Dye Job: Valley Legend Back On The Sideline

Story by Cassie Campise 

Veteran basketball coach Art Dye continues to build the basketball program at Benjamin Franklin High School. 

A shooting guru and legendary coach in the AAU circuit who has coached big names like Mike Bibby, Richard Jefferson and Channing Frye, the professional shooting coach legend just finished his first season coaching for the Chargers men’s basketball team. The team went 10-7 overall and just missed making the playoffs.

“The kids had a great year,” he said. “Obviously, they were 16 and 19 last year, and this year they were three games over 500, so we got really close to those young men and we can’t wait until next year.” 

One of the games that stood out to Dye was the home opener against Gilbert Christan. With grit and determination, the Chargers came back to win 56-50 against the Knights.  

Dye said it was a tremendous victory and the team was 5-1 at the time. From there on though, the team faced challenges the rest of the season with COVID-19 and several injuries. Though it wasn’t the outcome they wanted, he still enjoyed this season being with his players six days a week and alongside assistant coach Jonathan Magnus. 

 “You get to be such a part of them that it’s unreal,” he said. “I mean, that’s the fun part, you get so close to them, and they get close to you and the families and the whole thing, it’s just a whole different world.”

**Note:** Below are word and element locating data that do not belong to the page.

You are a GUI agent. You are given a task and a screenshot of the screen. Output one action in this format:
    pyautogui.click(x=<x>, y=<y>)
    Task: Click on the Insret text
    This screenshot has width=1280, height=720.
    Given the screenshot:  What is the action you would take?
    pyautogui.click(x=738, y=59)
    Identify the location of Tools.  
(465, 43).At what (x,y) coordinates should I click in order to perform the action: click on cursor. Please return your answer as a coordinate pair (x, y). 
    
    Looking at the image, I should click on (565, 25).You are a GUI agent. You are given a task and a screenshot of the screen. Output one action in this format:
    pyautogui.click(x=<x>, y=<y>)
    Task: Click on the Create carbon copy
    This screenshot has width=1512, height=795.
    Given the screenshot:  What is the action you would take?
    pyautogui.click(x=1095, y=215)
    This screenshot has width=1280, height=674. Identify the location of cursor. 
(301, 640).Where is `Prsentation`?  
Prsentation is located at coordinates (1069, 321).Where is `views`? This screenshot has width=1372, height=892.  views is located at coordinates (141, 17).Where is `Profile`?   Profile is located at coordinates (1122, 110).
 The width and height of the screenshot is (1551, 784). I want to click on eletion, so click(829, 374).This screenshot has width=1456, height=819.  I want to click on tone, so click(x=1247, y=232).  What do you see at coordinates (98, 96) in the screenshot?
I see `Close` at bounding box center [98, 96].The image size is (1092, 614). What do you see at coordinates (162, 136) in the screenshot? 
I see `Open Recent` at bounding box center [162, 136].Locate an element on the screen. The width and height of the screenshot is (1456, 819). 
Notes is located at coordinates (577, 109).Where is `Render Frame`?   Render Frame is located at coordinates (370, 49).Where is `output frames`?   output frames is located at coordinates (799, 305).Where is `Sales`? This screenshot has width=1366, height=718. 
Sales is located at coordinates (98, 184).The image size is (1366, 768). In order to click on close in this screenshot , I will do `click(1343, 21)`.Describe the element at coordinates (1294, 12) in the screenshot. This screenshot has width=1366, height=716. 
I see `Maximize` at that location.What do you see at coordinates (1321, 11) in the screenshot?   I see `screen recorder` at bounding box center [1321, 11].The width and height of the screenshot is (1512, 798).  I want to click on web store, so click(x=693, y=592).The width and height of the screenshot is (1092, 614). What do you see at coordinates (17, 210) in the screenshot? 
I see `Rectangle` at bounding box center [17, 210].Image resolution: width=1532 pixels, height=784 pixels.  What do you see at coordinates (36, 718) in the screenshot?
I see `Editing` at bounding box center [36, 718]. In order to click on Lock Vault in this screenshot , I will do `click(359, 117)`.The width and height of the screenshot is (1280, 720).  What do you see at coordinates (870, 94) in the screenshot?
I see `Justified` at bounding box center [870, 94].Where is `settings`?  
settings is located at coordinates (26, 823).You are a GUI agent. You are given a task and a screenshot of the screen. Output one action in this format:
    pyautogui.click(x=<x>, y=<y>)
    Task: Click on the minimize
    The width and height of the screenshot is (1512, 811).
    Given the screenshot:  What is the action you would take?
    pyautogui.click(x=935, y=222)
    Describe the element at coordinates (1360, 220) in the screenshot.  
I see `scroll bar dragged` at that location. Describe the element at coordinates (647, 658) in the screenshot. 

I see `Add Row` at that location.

For Magnus, he thought they had a successful season despite the impact COVID-19 had on the team. He said his players gave maximum effort and played harder than any team he has ever been around.

Senior Dayson Blair is one player who embodied how the Chargers played this season by staying physical and diving for every ball that hit the floor.

“That’s the one thing coaches comment on when they are watching film, is that we play very hard,” Magnus said.

Magnus has also enjoyed coaching side-by-side with Dye and learning from him. With Dye’s various experiences working at many different levels with players, he has been able to learn many intricate details of the game.

During the offseason, Dye and Magnus are focusing on the future of the Chargers Basketball program by working with younger players in the program to improve their fundamental skills. Over spring break, they have held open gyms and had varsity players help coach the younger teams. 

“What we need to improve on is what Art brings to Benjamin Franklin,” Magnus said. “We have a lot of multi-sport kids, over half of our kids play football and so basketball is not necessarily the main sport.”

Together, Dye and Magnus will look to continue building the basketball program and get better each season. 

“You can see why he has had success,” Magnus said. “He’s the most detailed coach I have ever been around.”